2007-12-12 04:03:15

by Joonwoo Park

[permalink] [raw]
Subject: [PATCH 1/7] [NETDEV]: e1000 Fix possible causing oops of net_rx_action

[NETDEV]: e1000 Fix possible causing oops of net_rx_action
returning work_done == weight as true after calling netif_rx_complete will cause oops in net_rx_action.

Thanks
Joonwoo

Signed-off-by: Joonwoo Park <[email protected]>
---
drivers/net/e1000/e1000_main.c | 2 ++
1 files changed, 2 insertions(+), 0 deletions(-)

diff --git a/drivers/net/e1000/e1000_main.c b/drivers/net/e1000/e1000_main.c
index 4f37506..4dd61e3 100644
--- a/drivers/net/e1000/e1000_main.c
+++ b/drivers/net/e1000/e1000_main.c
@@ -3949,6 +3949,8 @@ quit_polling:
e1000_set_itr(adapter);
netif_rx_complete(poll_dev, napi);
e1000_irq_enable(adapter);
+ if (unlikely(work_done == napi->weight))
+ return work_done - 1;
}

return work_done;
---


2007-12-13 10:19:24

by Joonwoo Park

[permalink] [raw]
Subject: RE: [PATCH 1/7] [NETDEV]: e1000 Fix possible causing oops of net_rx_action

2007/12/12, Joonwoo Park <[email protected]>:
> [NETDEV]: e1000 Fix possible causing oops of net_rx_action
> returning work_done == weight as true after calling netif_rx_complete will cause oops in net_rx_action.
>

I tried two types of patches for oops and ifconfig down hang for e1000 first.
Just blowing netif_running up is not best solution I think, it makes ifconfig down hang at least for e1000.
I would like to listen to the others suggestions courteously, please enlighten me :-)

The first:
- if !netif_running, stop receiving process, up to 64 (e1000) packets in the queue would be dropped.
---
drivers/net/e1000/e1000_main.c | 8 ++++----
1 files changed, 4 insertions(+), 4 deletions(-)

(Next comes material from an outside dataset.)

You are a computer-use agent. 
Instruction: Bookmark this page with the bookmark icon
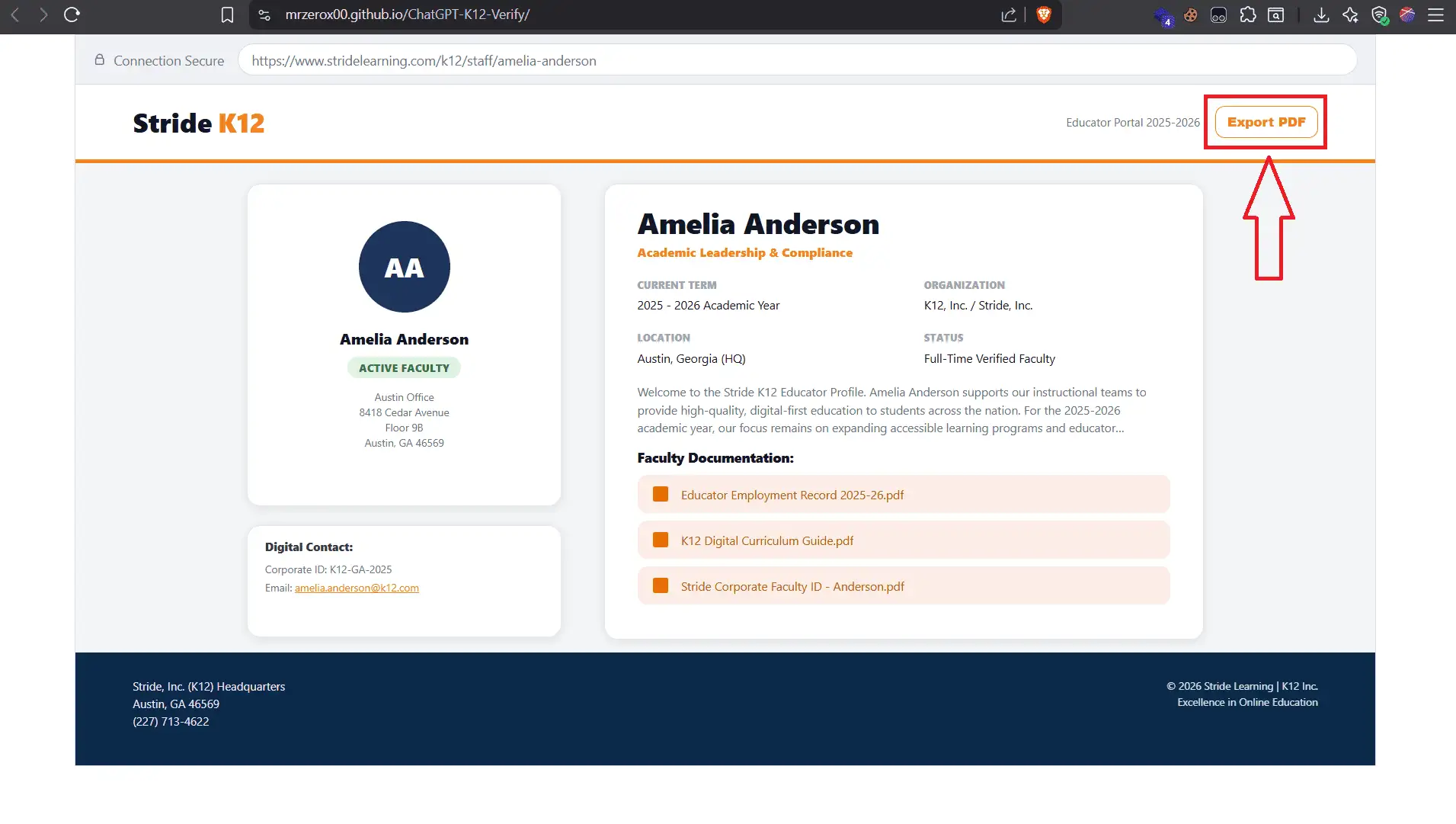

diff --git a/drivers/net/e1000/e1000_main.c b/drivers/net/e1000/e1000_main.c
index 4f37506..664312b 100644
--- a/drivers/net/e1000/e1000_main.c
+++ b/drivers/net/e1000/e1000_main.c
@@ -3938,12 +3938,12 @@ e1000_clean(struct napi_struct *napi, int budget)
spin_unlock(&adapter->tx_queue_lock);
}

- adapter->clean_rx(adapter, &adapter->rx_ring[0],
- &work_done, budget);
+ if (likely(netif_running(poll_dev)))
+ adapter->clean_rx(adapter, &adapter->rx_ring[0],
+ &work_done, budget);

/* If no Tx and not enough Rx work done, exit the polling mode */
- if ((!tx_cleaned && (work_done == 0)) ||
- !netif_running(poll_dev)) {
+ if ((!tx_cleaned && (work_done == 0))) {
quit_polling:
if (likely(adapter->itr_setting & 3))
e1000_set_itr(adapter);
---

The second:
- if !netif_running, receive up to weight - 1 packets, one packets in the queue can be dropped.
---
drivers/net/e1000/e1000_main.c | 9 +++++----
1 files changed, 5 insertions(+), 4 deletions(-)

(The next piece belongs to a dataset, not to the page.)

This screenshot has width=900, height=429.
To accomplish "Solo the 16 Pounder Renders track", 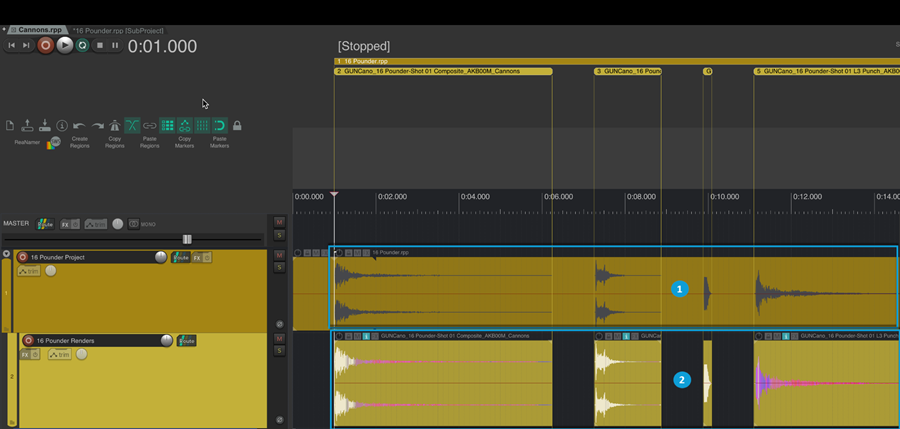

diff --git a/drivers/net/e1000/e1000_main.c b/drivers/net/e1000/e1000_main.c
index 4f37506..8e53c5b 100644
--- a/drivers/net/e1000/e1000_main.c
+++ b/drivers/net/e1000/e1000_main.c
@@ -3919,7 +3919,7 @@ e1000_clean(struct napi_struct *napi, int budget)
{
struct e1000_adapter *adapter = container_of(napi, struct e1000_adapter, napi);
struct net_device *poll_dev = adapter->netdev;
- int tx_cleaned = 0, work_done = 0;
+ int tx_cleaned = 0, work_done = 0, running;

/* Must NOT use netdev_priv macro here. */
adapter = poll_dev->priv;
@@ -3938,12 +3938,13 @@ e1000_clean(struct napi_struct *napi, int budget)
spin_unlock(&adapter->tx_queue_lock);
}

+ running = netif_running(poll_dev);
+
adapter->clean_rx(adapter, &adapter->rx_ring[0],
- &work_done, budget);
+ &work_done, budget - !running);

/* If no Tx and not enough Rx work done, exit the polling mode */
- if ((!tx_cleaned && (work_done == 0)) ||
- !netif_running(poll_dev)) {
+ if ((!tx_cleaned && (work_done == 0)) || !running) {
quit_polling:
if (likely(adapter->itr_setting & 3))
e1000_set_itr(adapter);
---


Thanks,
Joonwoo

2007-12-13 13:34:26

by David Miller

[permalink] [raw]
Subject: Re: [PATCH 1/7] [NETDEV]: e1000 Fix possible causing oops of net_rx_action

From: "Joonwoo Park" <[email protected]>
Date: Thu, 13 Dec 2007 19:18:56 +0900

> Just blowing netif_running up is not best solution I think, it makes
> ifconfig down hang at least for e1000.

It hangs because the packet receive rate is so high that NAPI
poll never exits.

I think we need a cheap solution to something so obscure and
almost not worth explicitly even coding for. Really, if you
setup silly situations like that, you get what you asked for.

2007-12-14 02:41:42

by Joonwoo Park

[permalink] [raw]
Subject: Re: [PATCH 1/7] [NETDEV]: e1000 Fix possible causing oops of net_rx_action

2007/12/13, David Miller <[email protected]>:
> From: "Joonwoo Park" <[email protected]>
> Date: Thu, 13 Dec 2007 19:18:56 +0900
>
> > Just blowing netif_running up is not best solution I think, it makes
> > ifconfig down hang at least for e1000.
>
> It hangs because the packet receive rate is so high that NAPI
> poll never exits.

Certainly I'm aware it

>
> I think we need a cheap solution to something so obscure and
> almost not worth explicitly even coding for. Really, if you
> setup silly situations like that, you get what you asked for.
>

I can agree that we need good solution for that.
BUT I don't think I didn't setup *silly* situation. my customers who
are reporting this problem, running firewall on linux which is
forwarding packets with high rate.
I don't want to say 'don't ifconfig down, don't reboot, don't
shutdown' it would introduce problem on your such *sily* sitution'.
In addition, my laptop is just connected to another *linux* machine
which is generating 300mbps 64byte udp packets infinitely.

Joonwoo